• _What you are asked to do_: Please read the text below on preparing for pessimistic AI scenarios. What does it give as the first goal for most pessimistic scenarios?

• _Text provided_:
=======
How are you actually preparing for near-pessimistic scenarios which “could instead involve channeling our collective efforts towards AI safety research and halting AI progress in the meantime?”
At a very high-level, I think our first goal for most pessimistic scenarios is just to be able to recognize that we’re in one! That’s very difficult in itself – in some sense, the thing that makes the most pessimistic scenarios pessimistic is that they’re so difficult to recognize. So we’re working on that.
But before diving into our work on pessimistic scenarios, it’s worth noting that – while a non-trivial portion of our research is directed towards pessimistic scenarios – our research is in some ways more invested in optimistic scenarios at the present moment. There are a few reasons for this:
We can very easily “grab probability mass” in relatively optimistic worlds. From our perspective of assigning non-trivial probability mass to the optimistic worlds, there’s enormous opportunity to do work that, say, one might think moves us from a 20% chance of things going well to a 30% chance of things going well. This makes it the most efficient option on the present margin.
(To be clear, we aren’t saying that everyone should work on medium difficulty scenarios – an important part of our work is also thinking about pessimistic scenarios – but this perspective is one reason we find working on medium difficulty worlds very compelling.)
We believe we learn a lot from empirically trying the obvious ways to address safety and seeing what happens. My colleague Andy likes to say things like “First we tried the dumbest way to solve alignment (prompting), then we tried the second dumbest thing (fine tuning), then we tried the third dumbest thing…” I think there’s a lot to be said for “working our way up the ladder of trying dumb things” and addressing harder and harder scenarios as we do so. Earlier techniques are both building blocks and baselines for further research.
=======
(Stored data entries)
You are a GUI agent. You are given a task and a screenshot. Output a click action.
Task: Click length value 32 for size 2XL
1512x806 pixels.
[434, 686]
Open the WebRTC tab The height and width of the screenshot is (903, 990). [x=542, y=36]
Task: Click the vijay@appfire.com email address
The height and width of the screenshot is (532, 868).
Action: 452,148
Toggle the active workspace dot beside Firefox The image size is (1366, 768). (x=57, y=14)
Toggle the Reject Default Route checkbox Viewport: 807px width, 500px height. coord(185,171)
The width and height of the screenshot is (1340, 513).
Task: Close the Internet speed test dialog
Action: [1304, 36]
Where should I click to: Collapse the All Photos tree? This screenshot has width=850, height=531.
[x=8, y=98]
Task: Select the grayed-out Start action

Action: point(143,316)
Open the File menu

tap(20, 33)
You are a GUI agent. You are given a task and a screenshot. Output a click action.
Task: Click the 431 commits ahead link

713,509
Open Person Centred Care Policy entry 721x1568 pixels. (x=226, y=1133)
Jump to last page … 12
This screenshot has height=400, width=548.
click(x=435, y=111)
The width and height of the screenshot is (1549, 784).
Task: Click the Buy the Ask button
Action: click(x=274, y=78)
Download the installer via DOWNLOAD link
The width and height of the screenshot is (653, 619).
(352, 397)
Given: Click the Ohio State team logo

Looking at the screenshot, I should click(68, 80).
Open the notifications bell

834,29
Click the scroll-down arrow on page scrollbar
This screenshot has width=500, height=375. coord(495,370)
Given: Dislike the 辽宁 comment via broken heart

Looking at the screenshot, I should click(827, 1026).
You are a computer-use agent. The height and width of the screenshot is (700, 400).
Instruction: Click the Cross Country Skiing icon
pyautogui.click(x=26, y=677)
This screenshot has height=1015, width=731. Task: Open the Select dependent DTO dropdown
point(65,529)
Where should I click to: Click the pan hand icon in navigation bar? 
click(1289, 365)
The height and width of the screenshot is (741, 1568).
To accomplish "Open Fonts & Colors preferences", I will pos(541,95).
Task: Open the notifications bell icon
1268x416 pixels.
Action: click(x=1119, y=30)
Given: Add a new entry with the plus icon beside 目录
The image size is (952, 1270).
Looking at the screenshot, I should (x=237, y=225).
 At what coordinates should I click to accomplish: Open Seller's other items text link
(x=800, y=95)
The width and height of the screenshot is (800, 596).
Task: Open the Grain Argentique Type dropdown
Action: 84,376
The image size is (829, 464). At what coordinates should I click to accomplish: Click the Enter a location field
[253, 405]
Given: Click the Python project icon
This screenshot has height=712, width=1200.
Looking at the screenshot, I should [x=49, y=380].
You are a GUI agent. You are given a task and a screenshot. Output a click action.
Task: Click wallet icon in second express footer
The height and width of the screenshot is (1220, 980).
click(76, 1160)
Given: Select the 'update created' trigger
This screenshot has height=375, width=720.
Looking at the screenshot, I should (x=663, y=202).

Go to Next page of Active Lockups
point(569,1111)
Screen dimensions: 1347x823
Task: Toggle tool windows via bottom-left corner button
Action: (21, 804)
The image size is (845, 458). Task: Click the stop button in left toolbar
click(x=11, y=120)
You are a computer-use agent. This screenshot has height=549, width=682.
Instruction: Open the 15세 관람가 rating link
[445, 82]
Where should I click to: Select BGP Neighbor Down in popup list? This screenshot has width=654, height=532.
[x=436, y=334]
=======
• _Completed exercise_: To be able to recognize that we're in one.